» What you need to do
What follows is a set of records; give them all back exactly.

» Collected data
--*--

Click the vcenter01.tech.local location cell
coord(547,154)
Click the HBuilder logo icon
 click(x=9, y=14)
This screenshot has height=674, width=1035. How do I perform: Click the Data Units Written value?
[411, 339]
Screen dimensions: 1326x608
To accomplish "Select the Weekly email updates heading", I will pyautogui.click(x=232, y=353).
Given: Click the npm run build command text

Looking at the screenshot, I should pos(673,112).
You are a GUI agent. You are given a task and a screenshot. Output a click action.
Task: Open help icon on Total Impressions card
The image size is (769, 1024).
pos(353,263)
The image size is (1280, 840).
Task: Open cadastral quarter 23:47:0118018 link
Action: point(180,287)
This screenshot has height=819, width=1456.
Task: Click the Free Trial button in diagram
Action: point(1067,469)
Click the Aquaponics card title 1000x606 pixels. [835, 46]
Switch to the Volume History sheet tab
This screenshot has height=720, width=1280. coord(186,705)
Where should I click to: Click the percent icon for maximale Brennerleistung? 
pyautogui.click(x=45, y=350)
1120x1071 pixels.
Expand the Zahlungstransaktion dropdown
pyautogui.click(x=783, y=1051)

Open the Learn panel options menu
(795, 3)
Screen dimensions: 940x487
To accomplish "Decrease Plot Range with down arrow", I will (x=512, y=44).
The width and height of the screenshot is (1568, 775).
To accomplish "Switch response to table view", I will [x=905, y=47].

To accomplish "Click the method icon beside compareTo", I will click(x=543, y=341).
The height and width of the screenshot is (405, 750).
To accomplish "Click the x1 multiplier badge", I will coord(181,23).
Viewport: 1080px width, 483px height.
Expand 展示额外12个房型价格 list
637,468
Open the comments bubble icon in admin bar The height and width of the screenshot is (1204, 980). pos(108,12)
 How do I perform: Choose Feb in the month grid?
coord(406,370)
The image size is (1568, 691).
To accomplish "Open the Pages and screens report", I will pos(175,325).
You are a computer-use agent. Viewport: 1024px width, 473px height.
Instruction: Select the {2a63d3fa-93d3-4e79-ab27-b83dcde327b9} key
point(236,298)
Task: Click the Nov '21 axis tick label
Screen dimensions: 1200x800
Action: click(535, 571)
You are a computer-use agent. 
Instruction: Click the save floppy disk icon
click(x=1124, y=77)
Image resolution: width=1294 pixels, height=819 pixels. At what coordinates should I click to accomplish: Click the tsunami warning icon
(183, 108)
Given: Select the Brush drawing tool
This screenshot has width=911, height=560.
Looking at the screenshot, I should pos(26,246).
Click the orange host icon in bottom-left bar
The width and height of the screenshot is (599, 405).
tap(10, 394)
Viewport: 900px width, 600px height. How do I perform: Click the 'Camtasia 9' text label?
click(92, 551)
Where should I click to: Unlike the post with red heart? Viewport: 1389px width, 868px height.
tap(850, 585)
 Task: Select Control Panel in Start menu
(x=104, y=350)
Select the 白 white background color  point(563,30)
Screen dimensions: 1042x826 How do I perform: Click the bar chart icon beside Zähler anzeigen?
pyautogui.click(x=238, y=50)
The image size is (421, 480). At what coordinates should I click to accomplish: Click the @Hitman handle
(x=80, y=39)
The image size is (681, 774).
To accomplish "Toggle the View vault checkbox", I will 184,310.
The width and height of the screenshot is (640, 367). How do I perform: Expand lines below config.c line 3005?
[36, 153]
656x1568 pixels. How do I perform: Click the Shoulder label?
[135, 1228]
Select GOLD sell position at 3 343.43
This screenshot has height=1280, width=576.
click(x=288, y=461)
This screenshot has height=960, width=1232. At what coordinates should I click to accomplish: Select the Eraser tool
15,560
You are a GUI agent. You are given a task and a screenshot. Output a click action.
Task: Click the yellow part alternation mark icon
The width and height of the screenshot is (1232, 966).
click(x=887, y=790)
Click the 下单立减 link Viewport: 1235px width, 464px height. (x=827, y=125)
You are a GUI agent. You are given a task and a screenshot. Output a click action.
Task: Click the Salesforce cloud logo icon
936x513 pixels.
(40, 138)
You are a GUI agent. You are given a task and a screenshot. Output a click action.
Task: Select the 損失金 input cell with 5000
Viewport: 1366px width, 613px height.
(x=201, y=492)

--*--

» Result of the exercise
Click the vcenter01.tech.local location cell
coord(547,154)
Click the HBuilder logo icon
 click(x=9, y=14)
This screenshot has height=674, width=1035. How do I perform: Click the Data Units Written value?
[411, 339]
Screen dimensions: 1326x608
To accomplish "Select the Weekly email updates heading", I will pyautogui.click(x=232, y=353).
Given: Click the npm run build command text

Looking at the screenshot, I should pos(673,112).
You are a GUI agent. You are given a task and a screenshot. Output a click action.
Task: Open help icon on Total Impressions card
The image size is (769, 1024).
pos(353,263)
The image size is (1280, 840).
Task: Open cadastral quarter 23:47:0118018 link
Action: point(180,287)
This screenshot has height=819, width=1456.
Task: Click the Free Trial button in diagram
Action: point(1067,469)
Click the Aquaponics card title 1000x606 pixels. [835, 46]
Switch to the Volume History sheet tab
This screenshot has height=720, width=1280. coord(186,705)
Where should I click to: Click the percent icon for maximale Brennerleistung? 
pyautogui.click(x=45, y=350)
1120x1071 pixels.
Expand the Zahlungstransaktion dropdown
pyautogui.click(x=783, y=1051)

Open the Learn panel options menu
(795, 3)
Screen dimensions: 940x487
To accomplish "Decrease Plot Range with down arrow", I will (x=512, y=44).
The width and height of the screenshot is (1568, 775).
To accomplish "Switch response to table view", I will [x=905, y=47].

To accomplish "Click the method icon beside compareTo", I will click(x=543, y=341).
The height and width of the screenshot is (405, 750).
To accomplish "Click the x1 multiplier badge", I will coord(181,23).
Viewport: 1080px width, 483px height.
Expand 展示额外12个房型价格 list
637,468
Open the comments bubble icon in admin bar The height and width of the screenshot is (1204, 980). pos(108,12)
 How do I perform: Choose Feb in the month grid?
coord(406,370)
The image size is (1568, 691).
To accomplish "Open the Pages and screens report", I will pos(175,325).
You are a computer-use agent. Viewport: 1024px width, 473px height.
Instruction: Select the {2a63d3fa-93d3-4e79-ab27-b83dcde327b9} key
point(236,298)
Task: Click the Nov '21 axis tick label
Screen dimensions: 1200x800
Action: click(535, 571)
You are a computer-use agent. 
Instruction: Click the save floppy disk icon
click(x=1124, y=77)
Image resolution: width=1294 pixels, height=819 pixels. At what coordinates should I click to accomplish: Click the tsunami warning icon
(183, 108)
Given: Select the Brush drawing tool
This screenshot has width=911, height=560.
Looking at the screenshot, I should pos(26,246).
Click the orange host icon in bottom-left bar
The width and height of the screenshot is (599, 405).
tap(10, 394)
Viewport: 900px width, 600px height. How do I perform: Click the 'Camtasia 9' text label?
click(92, 551)
Where should I click to: Unlike the post with red heart? Viewport: 1389px width, 868px height.
tap(850, 585)
 Task: Select Control Panel in Start menu
(x=104, y=350)
Select the 白 white background color  point(563,30)
Screen dimensions: 1042x826 How do I perform: Click the bar chart icon beside Zähler anzeigen?
pyautogui.click(x=238, y=50)
The image size is (421, 480). At what coordinates should I click to accomplish: Click the @Hitman handle
(x=80, y=39)
The image size is (681, 774).
To accomplish "Toggle the View vault checkbox", I will 184,310.
The width and height of the screenshot is (640, 367). How do I perform: Expand lines below config.c line 3005?
[36, 153]
656x1568 pixels. How do I perform: Click the Shoulder label?
[135, 1228]
Select GOLD sell position at 3 343.43
This screenshot has height=1280, width=576.
click(x=288, y=461)
This screenshot has height=960, width=1232. At what coordinates should I click to accomplish: Select the Eraser tool
15,560
You are a GUI agent. You are given a task and a screenshot. Output a click action.
Task: Click the yellow part alternation mark icon
The width and height of the screenshot is (1232, 966).
click(x=887, y=790)
Click the 下单立减 link Viewport: 1235px width, 464px height. (x=827, y=125)
You are a GUI agent. You are given a task and a screenshot. Output a click action.
Task: Click the Salesforce cloud logo icon
936x513 pixels.
(40, 138)
You are a GUI agent. You are given a task and a screenshot. Output a click action.
Task: Select the 損失金 input cell with 5000
Viewport: 1366px width, 613px height.
(x=201, y=492)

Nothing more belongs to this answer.